Uncertainty over resolution regime may hamper loss-absorbency standard for big banks

March 18, 2015

Even as international standards slowly take shape for total loss absorbency capacity (TLAC) – key element of the regulatory effort to end the perception that major banks are “too-big-to-fail” – pe the end of a consultation period last month left uncertainty lingering over restrictions on many of its provisions, and more importantly, the context in which it would operate.

Many of comment letters on the proposal by the G-20 backed Financial Stability Boardhave argued against these elements of the plan: strict requirements over eligibility for debt instruments — and their related cost — that could be counted as TLAC, the large share attributed to long-term unsecured debt within its TLAC composition, and the authority that national regulators are accorded in issuing additional TLAC standards.

Total loss absorption capacity 

TLAC is an important cornerstone of the new resolution regime. The regime is intended to bolster confidence in the market that globally systemically important banks, or “G-SIBs,” could no longer be considered too big “too-big-to-fail” while shifting their recapitalization burden, in case of failure, from taxpayers to shareholders and creditors.

This recapitalization can be achieved through a “bail-in” scheme — while keeping the critical functions of the institution alive — where certain bank liabilities would be converted into equity in an amount that, at least, doubles the capital and leverage requirements. Since Basel III international capital rules already stipulate an 8 percent minimum capital ratio (with common equity Tier 1 capital of at least 4.5 percent and a total Tier 1 capital –common equity Tier 1 + additional Tier 1– of 6 percent) and 3 percent leverage ratio, this would take the capital and leverage tally up to a total of 16 percent of risk-weighted assets, and 6 percent respectively.

Other capital requirements– such as the capital conservation buffer and the counter-cyclical buffers of 2.5 percent each would be separate from the calculations.

The TLAC concept, therefore, provides an extra layer of capital and long-term unsecured debt in addition to the Basel III capital requirements. The buffer could then be used towards the recapitalization of the failed institution via a newly formed bridge company by its receiver FDIC.

Sometime during 2015, FSB will conduct a quantitative impact study and a market survey of investors during 2015 in order to consider its costs and benefits before proposing related metrics on TLAC later this year. The Federal Reserve Board is then expected to issue its own version.

▶ _REQUESTS_:
1) From the article on loss-absorbency standards for big banks, reproduce the passage that begins with the words containing "Uncertainty over resolution" and ends with "additional TLAC standards.".
2) In the article on loss-absorbency standards for big banks, what minimum capital ratio do the Basel III rules already stipulate?
3) Carry the article on loss-absorbency standards for big banks forward from its final sentence.

▶ _DATASET CONTENT_:

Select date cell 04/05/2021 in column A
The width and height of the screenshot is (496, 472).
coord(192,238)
==
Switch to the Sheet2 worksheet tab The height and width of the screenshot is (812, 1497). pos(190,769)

▶ _TASK-BY-TASK ANSWERS_:
1)
Uncertainty over resolution regime may hamper loss-absorbency standard for big banks

March 18, 2015

Even as international standards slowly take shape for total loss absorbency capacity (TLAC) – key element of the regulatory effort to end the perception that major banks are “too-big-to-fail” – pe the end of a consultation period last month left uncertainty lingering over restrictions on many of its provisions, and more importantly, the context in which it would operate.

Many of comment letters on the proposal by the G-20 backed Financial Stability Boardhave argued against these elements of the plan: strict requirements over eligibility for debt instruments — and their related cost — that could be counted as TLAC, the large share attributed to long-term unsecured debt within its TLAC composition, and the authority that national regulators are accorded in issuing additional TLAC standards.

2) An 8 percent minimum capital ratio.

3)
Public pronouncements by Federal Reserve Governor Tarullo about regulators’ intent in issuing a long-term unsecured debt requirement, and the availability of only a few types of eligible financial instruments to be counted as Tier 1 capital seem to indicate that the U.S. rules on TLAC will be “super-equivalent” –that is, tougher than the set international standard, just like the U.S. rules on capital requirements.

The TLAC standards will not come into effect until January 2019.

Cost and composition 

Although the Tier I and II capital of an institution would count towards the fulfillment of the loss-absorbency requirement, FSB has stated that at least one third of the total pillar 1 TLAC should be in the form of long-term unsecured debt.

TLAC’s cost is estimated to have a wide bracket for U.S. big banks (ranging from no cost to $25 billion individually, with a higher cost for those that use relatively lower levels of long term unsecured debt), but globally add up to as much as $1.6 trillion in long-term, high-risk debt issuance.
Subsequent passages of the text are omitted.